4. Sobhuza II, Swaziland
Sobuhuza II wore the crown for the Kingdom of Swaziland for 82 years. Born July 22, 1899, his father, King Ngwane V died in 1899, leaving the thrown to his only heir, Sobhuza. When he turned 22-years old, he took control from the queen regent, ruling the country as a constitutional monarch with a parliament. Once Swaziland became independent from Great Britain in 1967, Sobhuza put into play a plan for absolute power.

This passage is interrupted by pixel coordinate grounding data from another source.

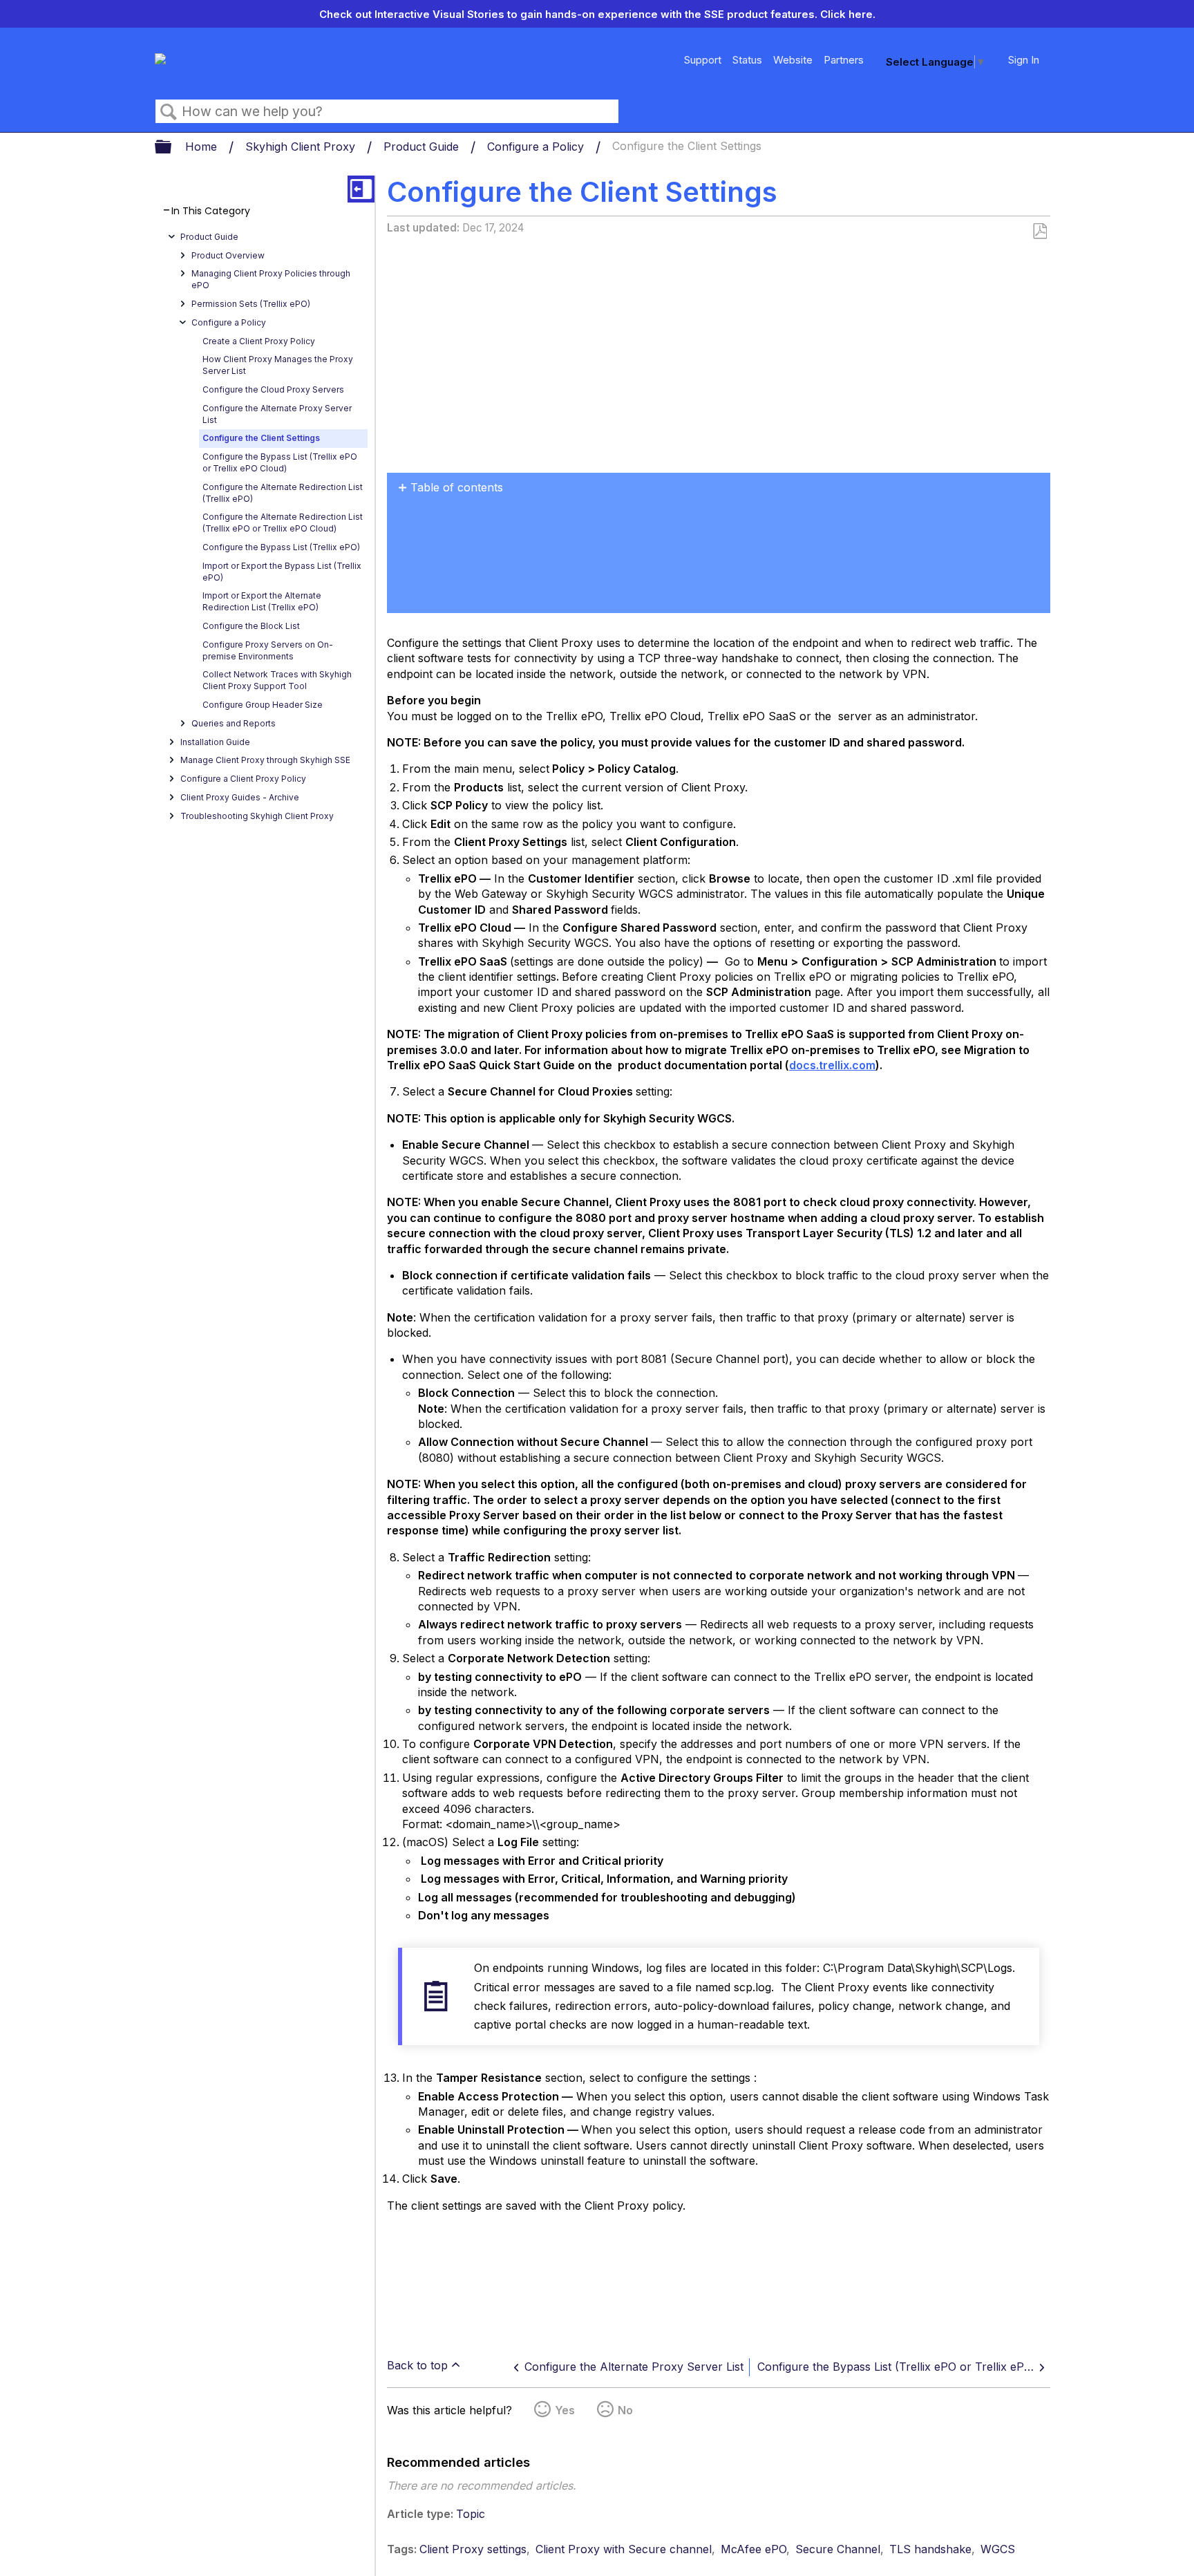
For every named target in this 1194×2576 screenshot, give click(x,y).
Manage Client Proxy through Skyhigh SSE (265, 760)
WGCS (997, 2549)
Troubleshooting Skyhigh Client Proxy (257, 816)
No (625, 2410)
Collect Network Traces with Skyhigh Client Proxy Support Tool (277, 680)
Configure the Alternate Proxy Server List (277, 414)
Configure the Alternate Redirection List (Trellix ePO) (282, 493)
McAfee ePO (753, 2549)
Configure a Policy (537, 146)
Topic (470, 2514)
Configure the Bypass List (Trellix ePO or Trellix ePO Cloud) (279, 462)
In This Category (210, 211)
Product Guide (422, 146)
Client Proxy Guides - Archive (239, 797)
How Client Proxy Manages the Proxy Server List (277, 365)
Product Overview (228, 255)
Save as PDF (1039, 231)
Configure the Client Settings (261, 438)
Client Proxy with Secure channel (624, 2549)
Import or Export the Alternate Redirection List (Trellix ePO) (261, 601)
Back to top (417, 2365)
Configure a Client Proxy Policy (243, 778)
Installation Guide (215, 742)
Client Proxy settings (473, 2549)
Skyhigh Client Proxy (302, 146)
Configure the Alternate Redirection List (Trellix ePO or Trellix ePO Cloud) (282, 522)
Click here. (847, 14)
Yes (565, 2410)
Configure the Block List (251, 626)
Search (168, 112)
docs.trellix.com (832, 1065)
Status (747, 59)
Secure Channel (837, 2549)
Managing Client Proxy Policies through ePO (270, 279)
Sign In (1023, 59)
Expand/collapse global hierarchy (172, 148)
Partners (844, 59)
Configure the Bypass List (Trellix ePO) (281, 547)
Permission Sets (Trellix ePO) (250, 304)
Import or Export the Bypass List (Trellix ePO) (281, 572)
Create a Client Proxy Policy (258, 341)
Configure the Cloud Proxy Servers (273, 389)
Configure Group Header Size (262, 704)
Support (702, 59)
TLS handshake (930, 2549)
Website (793, 59)
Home (202, 146)
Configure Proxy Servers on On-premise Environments (267, 650)
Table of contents (456, 487)
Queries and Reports (233, 723)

In April 1973, the aging leader took supreme power over the kingdom until his death on August 21, 1982. The long-surviving king had over 70 wives, over 100 children who survived infancy and over 1,000 grandchildren at the time of his death.
3. Queen Mary, Scotland
Mary the Queen of Scots’ destiny was decided when she was six days old. Born Mary Stuart on December 8, 1542 to Mary of Guise, the second wife of King James V of Scotland, she was also the great-granddaughter of Henry VII. This put her next in line for the English throne after the Children of Henry VIII. The Scottish nobles arranged for Mary to marry Dauphin Francis, the future king of France. Romance wasn’t in the cards for the two royals, two years after their wedding, the young king died from an ear infection. Mary, now a widow at 18, returned home to Scotland. However, a series of unfortunate incidents led to Mary fleeing her homeland, only to be imprisoned by her cousin, Elizabeth Tudor. A threat to the throne, Queen Elizabeth I couldn’t release Mary. Held for 19-years, the queen ordered her death in 1567, Mary was 44-years old.
2. Alfonso XIII, Spain
Spain’s Alfonso XIII assumed power in 1902, at the age of 16. Alfonso’s father, Alfonso XII died before he was born, making him king upon his birth. His mother Maria Christina of Austria held regency control until he came of age. His ignorance of politics led to political instability, with 33 governing bodies formed between 1902 and caused his own country’s defeat by intervening in 1921 during the Moroccan War. Two years later, a coup by General Miguel Primo de Rivera successfully removed Alfonso XIII.
1. Shapur II, Persia
Shapur II the Great, the tenth king of the Sasanian Empire, is unique. He is the only known royal leader crowned in-utero. Following the death of Hormizd II, Persian Royalty passed over other potential heirs in favor instead of the unborn child. Legend shows she wore the crown on her stomach. In 325, Shapur II took control of the kingdom, ruling until his death in 269.